Abstract

Receiver function has been routinely used for studying the discontinuity structure in the crust and upper mantle. The manual quality control of receiver functions, which plays a key role in high-quality data selection and accurate structural imaging, has been challenged by today’s booming data volumes. Traditional automatic quality control methods usually require tuning hyperparameters and fail to generalize to low signal-to-noise ratio data. Deep learning has been increasingly used to deal with extensive seismic data. However, it generally requires a manually labeled dataset, and its performance is highly related to the network design. In this study, we develop and compare four different deep learning network designs with manual and traditional quality control methods using 53293 receiver functions from three broadband seismic stations. Our results show that a combination of convolutional and long-short memory layers achieves the best performance of ∼91% accuracy.
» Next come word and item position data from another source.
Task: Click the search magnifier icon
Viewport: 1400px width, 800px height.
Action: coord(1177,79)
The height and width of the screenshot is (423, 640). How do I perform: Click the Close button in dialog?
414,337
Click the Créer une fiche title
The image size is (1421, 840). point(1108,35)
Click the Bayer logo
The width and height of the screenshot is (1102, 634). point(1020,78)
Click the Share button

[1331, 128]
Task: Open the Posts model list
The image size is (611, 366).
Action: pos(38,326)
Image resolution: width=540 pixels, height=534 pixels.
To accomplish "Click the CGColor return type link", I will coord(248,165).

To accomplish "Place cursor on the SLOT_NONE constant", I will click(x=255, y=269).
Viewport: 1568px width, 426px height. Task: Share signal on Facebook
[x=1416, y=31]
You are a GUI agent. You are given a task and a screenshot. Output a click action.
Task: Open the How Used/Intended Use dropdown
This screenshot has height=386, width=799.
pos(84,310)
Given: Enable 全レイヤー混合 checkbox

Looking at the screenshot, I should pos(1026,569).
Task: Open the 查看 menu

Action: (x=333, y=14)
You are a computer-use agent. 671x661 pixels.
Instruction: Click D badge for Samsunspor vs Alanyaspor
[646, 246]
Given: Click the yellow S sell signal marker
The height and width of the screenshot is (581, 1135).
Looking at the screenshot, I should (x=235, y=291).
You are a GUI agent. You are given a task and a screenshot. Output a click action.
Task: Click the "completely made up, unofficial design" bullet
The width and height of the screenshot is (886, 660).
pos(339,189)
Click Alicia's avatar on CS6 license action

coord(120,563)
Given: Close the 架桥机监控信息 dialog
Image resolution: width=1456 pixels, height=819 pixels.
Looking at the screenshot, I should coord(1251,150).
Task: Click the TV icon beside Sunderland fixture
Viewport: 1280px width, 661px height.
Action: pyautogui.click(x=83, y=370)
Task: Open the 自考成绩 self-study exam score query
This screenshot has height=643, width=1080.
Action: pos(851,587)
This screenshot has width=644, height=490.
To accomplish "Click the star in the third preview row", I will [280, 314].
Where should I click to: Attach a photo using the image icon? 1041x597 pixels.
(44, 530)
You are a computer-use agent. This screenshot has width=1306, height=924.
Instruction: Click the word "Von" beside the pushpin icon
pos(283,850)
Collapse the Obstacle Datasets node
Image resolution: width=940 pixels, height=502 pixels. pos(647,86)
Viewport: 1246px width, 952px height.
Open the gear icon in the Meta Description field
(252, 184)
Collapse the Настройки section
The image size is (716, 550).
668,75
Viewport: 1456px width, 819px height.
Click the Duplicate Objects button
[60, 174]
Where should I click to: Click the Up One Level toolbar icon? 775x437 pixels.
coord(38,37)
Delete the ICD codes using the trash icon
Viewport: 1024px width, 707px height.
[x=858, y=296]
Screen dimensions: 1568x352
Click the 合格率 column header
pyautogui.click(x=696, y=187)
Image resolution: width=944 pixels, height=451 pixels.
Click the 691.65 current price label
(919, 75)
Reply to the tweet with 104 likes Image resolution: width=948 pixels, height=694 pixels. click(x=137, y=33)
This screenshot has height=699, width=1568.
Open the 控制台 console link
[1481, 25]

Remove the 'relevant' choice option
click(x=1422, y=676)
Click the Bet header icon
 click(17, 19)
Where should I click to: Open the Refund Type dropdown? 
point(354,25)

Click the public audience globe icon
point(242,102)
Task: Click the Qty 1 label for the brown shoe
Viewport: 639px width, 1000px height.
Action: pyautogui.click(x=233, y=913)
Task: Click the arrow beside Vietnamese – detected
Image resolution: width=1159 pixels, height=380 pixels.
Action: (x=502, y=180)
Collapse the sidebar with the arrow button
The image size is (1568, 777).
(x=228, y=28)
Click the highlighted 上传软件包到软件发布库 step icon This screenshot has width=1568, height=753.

We also propose a fully automatic training schema that requires zero manually labeled receiver function yet achieves similar performance to that using carefully labeled ones. Compared with the traditional automatic method, our model retrieves ∼5 times more reliable receiver functions from relatively small earthquakes with magnitudes between 5.0 and 5.5. The average waveforms and H-κ stacking results of these receiver functions are comparable to those obtained by manual quality control from earthquakes with magnitudes larger than 5.5, which further demonstrates the validity of our method and indicates its potential for making use of smaller earthquakes in the receiver function analysis.